Basic Information
Abstract Number: 1940-1    
Author Name: Jessica S Creamer Affiliation: University of Kansas
Session Title: Detection Strategies for Microfluidic Devices
Event Type: Organized Contributed Session
Event Title: On-Chip Analysis of Pharmaceuticals Using Capacitively Coupled Contactless Conductivity Detection
Presider(s): da Silva, Jose Alberto Fracassi Start Time: 02:00 PM ( Slot # 1 )
Date: Wednesday, March 14th, 2012 Location: 207B
Keywords: Detection, Electrochemistry, Electrophoresis, Pharmaceutical

Co-Authors
NameAffiliation
da Silva, Jose Alberto FUniversidade Estadual de Campinas
Lunte, Susan MUniversity of Kansas

Abstract Content
Assuring quality control of pharmaceuticals in developing countries is an important challenge in global health today.

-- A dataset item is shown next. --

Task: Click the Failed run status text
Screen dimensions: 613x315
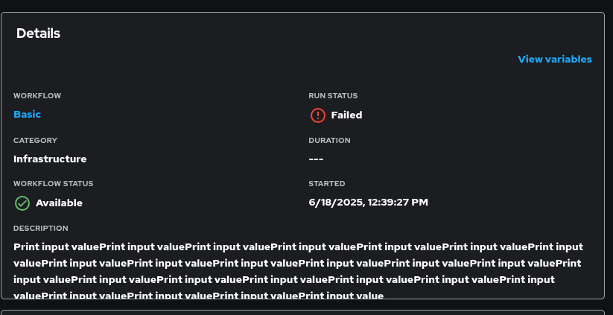Action: (x=346, y=115)
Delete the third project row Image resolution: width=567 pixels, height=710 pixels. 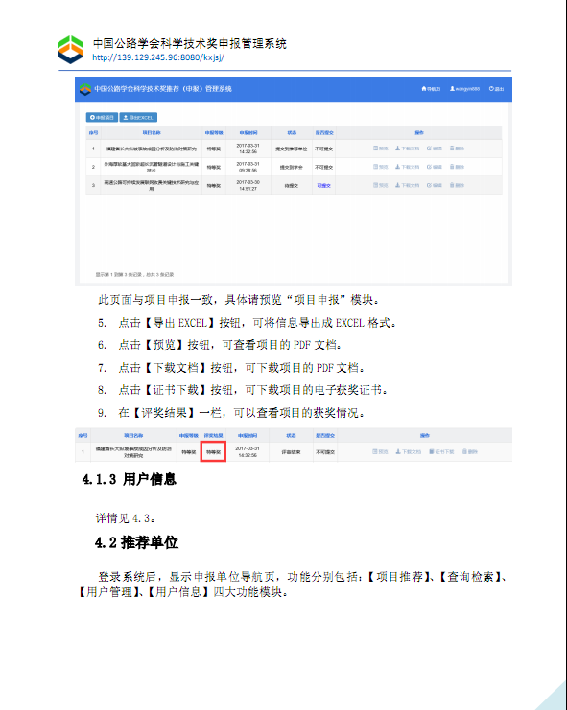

Unfortunately, neither funding nor infrastructure is available to support centralized lab facilities in locations where testing is most needed. The overall goal of this project is to investigate microchip electrophoresis (ME) as a screening method for counterfeit drugs in developing countries. Microchips are ideal for use in such locations because they are small, portable, and disposable. In ME, the small channel dimensions provide fast analysis times as well as reducing reagent consumption and the waste that is generated. By fabricating the device from inexpensive plastics and polymers the overall cost-per-test can be made more affordable than traditional lab equipment. Additionally, by coupling the microchip to a universal detection system the device could be applied towards quality control of many pharmaceutical without having to change the technology platform.

This project concerns the evaluation of ME coupled with capacitively coupled contactless conductivity detection (C4D) for the separation and detection of pharmaceuticals commonly distributed in developing countries. C4D is a universal detector that measures the change in conductivity of the solution in the separation channel as charged analyte bands move past the electrodes.

Initial results include a separation of the first-line anti-tuberculosis drug ethambutol from its major degradation product (2-amino-1-butanol) using a PDMS/glass 5cm simple-t microchip. On-going work is focused on developing a ME separation and C4D detection for all four first-line anti-tuberculosis drugs. In the near future we hope to be able to use this microchip and detection system to study a range of pharmaceuticals from NSAIDs to biopharmaceuticals.

We acknowledge the Biotech Training Grant (T32-GM008359) NIGMS; NINDS R01 42929; and the Adams Institute for Bioanalytical Chemistry for financial support.